Barbara Jean Edmonds would have turned 89 on August 25 this year. To commemorate her birthday her son Kenneth “Babyface” Edmonds shared a beautiful Instagram post of them together from one of their first trips to Europe.

In her last years, Mrs. Edmonds was stricken with Alzheimer’s disease, a brain disorder that slowly destroys a person’s memory and thinking skills. Even today, nearly a decade after her passing in 2012, Babyface gets emotional talking about that time. However, he revisits it with EBONY, to help bring greater awareness to the disease that affects more than six million Americans directly as well as the millions more who care for them.  

Pinpointing exactly when Mrs. Edmonds’ Alzheimer’s set in is difficult. “She passed away at 80, [but] I think she started experiencing it as early as 75,” the music legend tells EBONY. He didn't realize she had it at first, especially since his mother lived in Las Vegas and he was based in Los Angeles and was busy with his work. “She was able to just kind of play it off for a lot of us. Because I wasn't there all the time, I couldn’t tell completely. When my aunt was there, she started noticing some things.”

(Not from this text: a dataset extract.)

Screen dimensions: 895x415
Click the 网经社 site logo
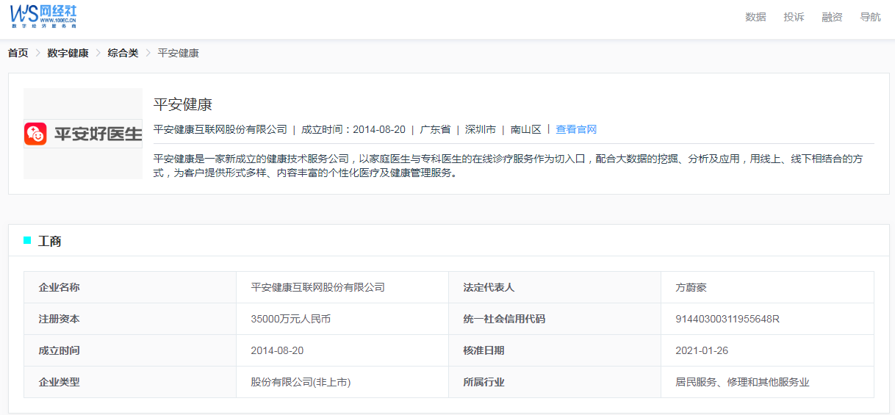[x=43, y=15]
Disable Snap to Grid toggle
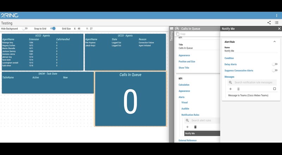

It was easy to miss. “My mom, at the time, was the oldest of her siblings and no one had gotten to that age,” Babyface explains. Having no family history of the disease also kept him from even considering Alzheimer’s or anything else.  “I didn't know whether it was just old age,” shares Babyface. 

He did, however, realize that something was not quite right. He sought the counsel of Larry Ruvo, a businessman who founded the Keep Memory Alive Foundation and the Cleveland Clinic Lou Ruvo Brain Institute. Ruvo suggested that he get his mother tested for the disease and it confirmed that Mrs. Edmonds indeed had Alzheimer’s disease. 

“You see your mom slipping away,” recalls Babyface. “In terms of her being right there in front of you, but just slipping away. And the evening comes, and she starts to get scared. No matter what, at six o’clock, she’s suddenly like ‘I got to get home.’ She sits and talks to you like you’re her son but then she’s saying, ‘I have to get home to my kids.’”

He also recalls the one time where she had gotten dehydrated and was in the hospital. “I remember she woke up and I was talking to her, and she said, ‘the fight is on today, isn’t it?’ and I said, ‘the fight?’ And she said, ‘Yeah, the champ is going to fight today.’ I said ‘Okay, who is going to fight?’ and then she said Joe Louis. She had gone back that far. It's like time travel,” he says.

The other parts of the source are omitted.